## What the exercise asks:
Hand back the entries below exactly.

── Dataset records

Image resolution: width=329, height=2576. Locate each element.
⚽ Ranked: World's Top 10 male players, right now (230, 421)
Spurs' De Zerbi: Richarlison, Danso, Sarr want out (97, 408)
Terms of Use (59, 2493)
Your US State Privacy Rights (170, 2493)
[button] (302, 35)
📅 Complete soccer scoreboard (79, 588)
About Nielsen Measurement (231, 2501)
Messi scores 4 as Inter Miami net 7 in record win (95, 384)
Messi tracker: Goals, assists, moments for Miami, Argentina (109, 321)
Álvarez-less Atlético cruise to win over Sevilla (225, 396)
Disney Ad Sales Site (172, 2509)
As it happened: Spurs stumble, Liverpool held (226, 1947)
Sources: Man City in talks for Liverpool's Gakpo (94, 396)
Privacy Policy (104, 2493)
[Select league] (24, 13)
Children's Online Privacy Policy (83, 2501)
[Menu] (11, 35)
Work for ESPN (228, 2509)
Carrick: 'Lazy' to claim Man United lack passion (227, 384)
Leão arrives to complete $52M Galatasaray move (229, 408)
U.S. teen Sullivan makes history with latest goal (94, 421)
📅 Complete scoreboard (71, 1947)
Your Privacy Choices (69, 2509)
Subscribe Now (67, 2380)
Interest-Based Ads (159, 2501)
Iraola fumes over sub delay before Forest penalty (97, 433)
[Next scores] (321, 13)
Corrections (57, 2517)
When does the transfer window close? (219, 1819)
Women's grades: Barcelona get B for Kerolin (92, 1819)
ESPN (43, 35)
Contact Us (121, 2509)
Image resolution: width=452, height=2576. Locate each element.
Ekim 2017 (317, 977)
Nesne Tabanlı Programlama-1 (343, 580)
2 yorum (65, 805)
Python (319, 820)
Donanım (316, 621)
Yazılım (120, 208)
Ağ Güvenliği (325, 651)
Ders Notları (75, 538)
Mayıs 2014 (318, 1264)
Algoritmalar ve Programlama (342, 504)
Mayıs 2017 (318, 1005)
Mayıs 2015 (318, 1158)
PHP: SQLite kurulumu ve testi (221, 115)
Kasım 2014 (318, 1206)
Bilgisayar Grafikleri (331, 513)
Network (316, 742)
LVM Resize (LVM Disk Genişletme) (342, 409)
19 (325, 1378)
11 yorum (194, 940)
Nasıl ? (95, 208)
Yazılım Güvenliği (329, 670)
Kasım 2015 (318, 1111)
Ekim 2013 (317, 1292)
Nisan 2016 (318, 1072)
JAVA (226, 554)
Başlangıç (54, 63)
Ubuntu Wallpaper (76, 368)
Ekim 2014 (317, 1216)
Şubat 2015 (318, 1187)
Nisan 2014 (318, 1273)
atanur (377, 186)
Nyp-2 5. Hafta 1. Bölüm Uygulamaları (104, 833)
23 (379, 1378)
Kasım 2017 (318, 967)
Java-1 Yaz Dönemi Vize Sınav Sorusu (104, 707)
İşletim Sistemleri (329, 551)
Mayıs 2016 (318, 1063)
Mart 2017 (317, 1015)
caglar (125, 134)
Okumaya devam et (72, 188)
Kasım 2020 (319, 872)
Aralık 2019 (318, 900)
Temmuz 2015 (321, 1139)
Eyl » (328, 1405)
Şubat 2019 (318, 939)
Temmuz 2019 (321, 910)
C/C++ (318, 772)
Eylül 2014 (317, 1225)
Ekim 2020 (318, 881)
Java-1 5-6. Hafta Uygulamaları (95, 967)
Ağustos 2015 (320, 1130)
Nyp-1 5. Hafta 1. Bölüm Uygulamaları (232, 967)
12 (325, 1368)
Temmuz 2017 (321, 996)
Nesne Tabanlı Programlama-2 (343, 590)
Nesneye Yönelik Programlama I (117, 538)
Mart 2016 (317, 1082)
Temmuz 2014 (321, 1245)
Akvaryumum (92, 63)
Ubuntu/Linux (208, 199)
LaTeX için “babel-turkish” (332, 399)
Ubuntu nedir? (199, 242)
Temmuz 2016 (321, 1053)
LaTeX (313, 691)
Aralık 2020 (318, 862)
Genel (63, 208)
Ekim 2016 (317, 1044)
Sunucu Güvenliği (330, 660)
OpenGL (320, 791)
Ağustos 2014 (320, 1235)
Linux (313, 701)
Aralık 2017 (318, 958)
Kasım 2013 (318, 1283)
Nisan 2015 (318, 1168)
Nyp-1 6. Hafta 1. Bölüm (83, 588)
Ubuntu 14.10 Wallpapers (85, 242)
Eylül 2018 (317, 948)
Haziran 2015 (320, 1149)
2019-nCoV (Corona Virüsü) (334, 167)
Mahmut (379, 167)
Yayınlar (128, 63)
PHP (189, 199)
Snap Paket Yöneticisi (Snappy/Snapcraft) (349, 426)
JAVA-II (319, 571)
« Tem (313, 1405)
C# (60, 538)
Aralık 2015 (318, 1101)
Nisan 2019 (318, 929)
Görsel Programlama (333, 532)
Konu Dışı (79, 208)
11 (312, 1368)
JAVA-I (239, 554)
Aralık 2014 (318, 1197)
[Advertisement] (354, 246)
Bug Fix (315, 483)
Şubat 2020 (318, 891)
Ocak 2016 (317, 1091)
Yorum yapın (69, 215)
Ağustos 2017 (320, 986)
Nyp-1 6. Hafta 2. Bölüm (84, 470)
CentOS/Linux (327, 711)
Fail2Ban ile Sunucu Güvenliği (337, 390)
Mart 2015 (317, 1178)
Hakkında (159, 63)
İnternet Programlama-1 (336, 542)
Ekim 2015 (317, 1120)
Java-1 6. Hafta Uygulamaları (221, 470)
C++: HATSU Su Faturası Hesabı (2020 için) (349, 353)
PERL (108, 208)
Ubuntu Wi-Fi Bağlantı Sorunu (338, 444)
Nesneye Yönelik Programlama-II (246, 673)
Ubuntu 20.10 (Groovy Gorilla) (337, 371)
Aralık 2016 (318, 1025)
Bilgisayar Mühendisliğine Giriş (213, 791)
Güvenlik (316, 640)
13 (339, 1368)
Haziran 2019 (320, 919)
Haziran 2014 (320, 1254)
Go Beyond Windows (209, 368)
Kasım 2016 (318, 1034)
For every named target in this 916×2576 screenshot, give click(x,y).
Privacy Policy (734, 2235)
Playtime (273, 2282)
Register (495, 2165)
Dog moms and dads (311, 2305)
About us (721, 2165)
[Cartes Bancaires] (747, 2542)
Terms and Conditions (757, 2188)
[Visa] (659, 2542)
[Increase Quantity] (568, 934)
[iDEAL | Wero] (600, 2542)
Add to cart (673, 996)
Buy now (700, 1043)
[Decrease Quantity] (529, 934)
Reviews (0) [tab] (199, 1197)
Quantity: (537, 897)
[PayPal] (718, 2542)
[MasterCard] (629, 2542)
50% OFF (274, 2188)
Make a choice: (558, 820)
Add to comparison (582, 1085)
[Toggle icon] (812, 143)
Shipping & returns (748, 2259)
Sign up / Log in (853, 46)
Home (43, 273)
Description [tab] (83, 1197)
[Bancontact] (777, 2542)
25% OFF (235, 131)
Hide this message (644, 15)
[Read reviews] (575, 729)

────

## Result of this exercise:
Image resolution: width=329, height=2576. Locate each element.
⚽ Ranked: World's Top 10 male players, right now (230, 421)
Spurs' De Zerbi: Richarlison, Danso, Sarr want out (97, 408)
Terms of Use (59, 2493)
Your US State Privacy Rights (170, 2493)
[button] (302, 35)
📅 Complete soccer scoreboard (79, 588)
About Nielsen Measurement (231, 2501)
Messi scores 4 as Inter Miami net 7 in record win (95, 384)
Messi tracker: Goals, assists, moments for Miami, Argentina (109, 321)
Álvarez-less Atlético cruise to win over Sevilla (225, 396)
Disney Ad Sales Site (172, 2509)
As it happened: Spurs stumble, Liverpool held (226, 1947)
Sources: Man City in talks for Liverpool's Gakpo (94, 396)
Privacy Policy (104, 2493)
[Select league] (24, 13)
Children's Online Privacy Policy (83, 2501)
[Menu] (11, 35)
Work for ESPN (228, 2509)
Carrick: 'Lazy' to claim Man United lack passion (227, 384)
Leão arrives to complete $52M Galatasaray move (229, 408)
U.S. teen Sullivan makes history with latest goal (94, 421)
📅 Complete scoreboard (71, 1947)
Your Privacy Choices (69, 2509)
Subscribe Now (67, 2380)
Interest-Based Ads (159, 2501)
Iraola fumes over sub delay before Forest penalty (97, 433)
[Next scores] (321, 13)
Corrections (57, 2517)
When does the transfer window close? (219, 1819)
Women's grades: Barcelona get B for Kerolin (92, 1819)
ESPN (43, 35)
Contact Us (121, 2509)
Image resolution: width=452, height=2576. Locate each element.
Ekim 2017 (317, 977)
Nesne Tabanlı Programlama-1 (343, 580)
2 yorum (65, 805)
Python (319, 820)
Donanım (316, 621)
Yazılım (120, 208)
Ağ Güvenliği (325, 651)
Ders Notları (75, 538)
Mayıs 2014 (318, 1264)
Algoritmalar ve Programlama (342, 504)
Mayıs 2017 (318, 1005)
Mayıs 2015 (318, 1158)
PHP: SQLite kurulumu ve testi (221, 115)
Kasım 2014 (318, 1206)
Bilgisayar Grafikleri (331, 513)
Network (316, 742)
LVM Resize (LVM Disk Genişletme) (342, 409)
19 (325, 1378)
11 yorum (194, 940)
Nasıl ? (95, 208)
Yazılım Güvenliği (329, 670)
Kasım 2015 (318, 1111)
Ekim 2013 (317, 1292)
Nisan 2016 (318, 1072)
JAVA (226, 554)
Başlangıç (54, 63)
Ubuntu Wallpaper (76, 368)
Ekim 2014 (317, 1216)
Şubat 2015 (318, 1187)
Nisan 2014 (318, 1273)
atanur (377, 186)
Nyp-2 5. Hafta 1. Bölüm Uygulamaları (104, 833)
23 (379, 1378)
Kasım 2017 (318, 967)
Java-1 Yaz Dönemi Vize Sınav Sorusu (104, 707)
İşletim Sistemleri (329, 551)
Mayıs 2016 (318, 1063)
Mart 2017 (317, 1015)
caglar (125, 134)
Okumaya devam et (72, 188)
Kasım 2020 (319, 872)
Aralık 2019 (318, 900)
Temmuz 2015 (321, 1139)
Eyl » (328, 1405)
Şubat 2019 (318, 939)
Temmuz 2019 (321, 910)
C/C++ (318, 772)
Eylül 2014 (317, 1225)
Ekim 2020 (318, 881)
Java-1 5-6. Hafta Uygulamaları (95, 967)
Ağustos 2015 (320, 1130)
Nyp-1 5. Hafta 1. Bölüm Uygulamaları (232, 967)
12 (325, 1368)
Temmuz 2017 (321, 996)
Nesne Tabanlı Programlama-2 (343, 590)
Nesneye Yönelik Programlama I (117, 538)
Mart 2016 (317, 1082)
Temmuz 2014 (321, 1245)
Akvaryumum (92, 63)
Ubuntu/Linux (208, 199)
LaTeX için “babel-turkish” (332, 399)
Ubuntu nedir? (199, 242)
Temmuz 2016 (321, 1053)
LaTeX (313, 691)
Aralık 2020 (318, 862)
Genel (63, 208)
Ekim 2016 (317, 1044)
Sunucu Güvenliği (330, 660)
OpenGL (320, 791)
Ağustos 2014 (320, 1235)
Linux (313, 701)
Aralık 2017 (318, 958)
Kasım 2013 (318, 1283)
Nisan 2015 (318, 1168)
Nyp-1 6. Hafta 1. Bölüm (83, 588)
Ubuntu 14.10 Wallpapers (85, 242)
Eylül 2018 (317, 948)
Haziran 2015 (320, 1149)
2019-nCoV (Corona Virüsü) (334, 167)
Mahmut (379, 167)
Yayınlar (128, 63)
PHP (189, 199)
Snap Paket Yöneticisi (Snappy/Snapcraft) (349, 426)
JAVA-II (319, 571)
« Tem (313, 1405)
C# (60, 538)
Aralık 2015 (318, 1101)
Nisan 2019 (318, 929)
Görsel Programlama (333, 532)
Konu Dışı (79, 208)
11 (312, 1368)
JAVA-I (239, 554)
Aralık 2014 (318, 1197)
[Advertisement] (354, 246)
Bug Fix (315, 483)
Şubat 2020 (318, 891)
Ocak 2016 (317, 1091)
Yorum yapın (69, 215)
Ağustos 2017 (320, 986)
Nyp-1 6. Hafta 2. Bölüm (84, 470)
CentOS/Linux (327, 711)
Fail2Ban ile Sunucu Güvenliği (337, 390)
Mart 2015 (317, 1178)
Hakkında (159, 63)
İnternet Programlama-1 (336, 542)
Ekim 2015 (317, 1120)
Java-1 6. Hafta Uygulamaları (221, 470)
C++: HATSU Su Faturası Hesabı (2020 için) (349, 353)
PERL (108, 208)
Ubuntu Wi-Fi Bağlantı Sorunu (338, 444)
Nesneye Yönelik Programlama-II (246, 673)
Ubuntu 20.10 (Groovy Gorilla) (337, 371)
Aralık 2016 (318, 1025)
Bilgisayar Mühendisliğine Giriş (213, 791)
Güvenlik (316, 640)
13 (339, 1368)
Haziran 2019 (320, 919)
Haziran 2014 (320, 1254)
Go Beyond Windows (209, 368)
Kasım 2016 (318, 1034)
For every named target in this 916×2576 screenshot, give click(x,y).
Privacy Policy (734, 2235)
Playtime (273, 2282)
Register (495, 2165)
Dog moms and dads (311, 2305)
About us (721, 2165)
[Cartes Bancaires] (747, 2542)
Terms and Conditions (757, 2188)
[Visa] (659, 2542)
[Increase Quantity] (568, 934)
[iDEAL | Wero] (600, 2542)
Add to cart (673, 996)
Buy now (700, 1043)
[Decrease Quantity] (529, 934)
Reviews (0) [tab] (199, 1197)
Quantity: (537, 897)
[PayPal] (718, 2542)
[MasterCard] (629, 2542)
50% OFF (274, 2188)
Make a choice: (558, 820)
Add to comparison (582, 1085)
[Toggle icon] (812, 143)
Shipping & returns (748, 2259)
Sign up / Log in (853, 46)
Home (43, 273)
Description [tab] (83, 1197)
[Bancontact] (777, 2542)
25% OFF (235, 131)
Hide this message (644, 15)
[Read reviews] (575, 729)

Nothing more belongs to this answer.